> **INSTRUCTIONS FOR THE TASK**: What you return must match the records below character for character, except that no picture appears.
**********
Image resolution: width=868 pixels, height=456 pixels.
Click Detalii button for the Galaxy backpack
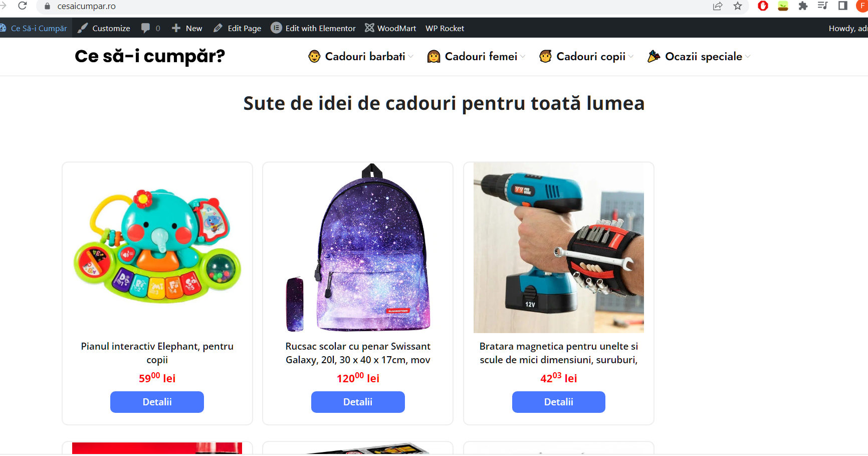(358, 402)
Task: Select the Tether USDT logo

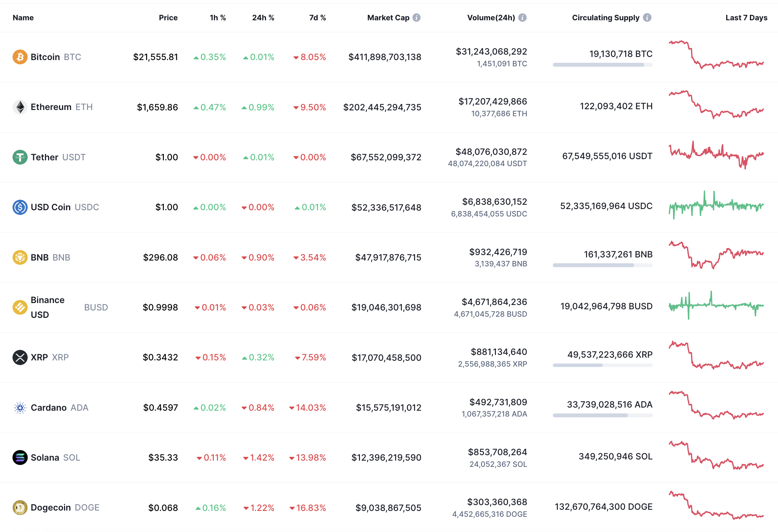Action: (x=19, y=157)
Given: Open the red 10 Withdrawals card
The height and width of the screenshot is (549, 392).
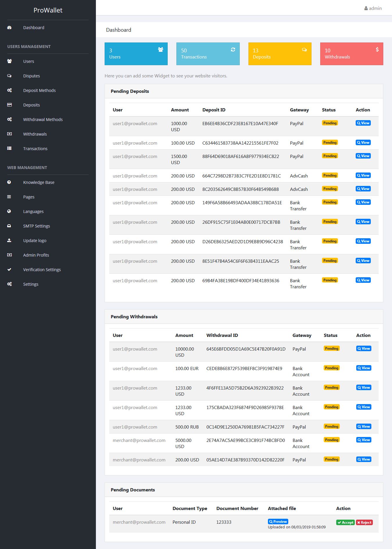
**********
> **WRITTEN REPLY**:
Image resolution: width=868 pixels, height=456 pixels.
Click Detalii button for the Galaxy backpack
(358, 402)
Task: Select the Tether USDT logo

Action: (x=19, y=157)
Given: Open the red 10 Withdrawals card
The height and width of the screenshot is (549, 392).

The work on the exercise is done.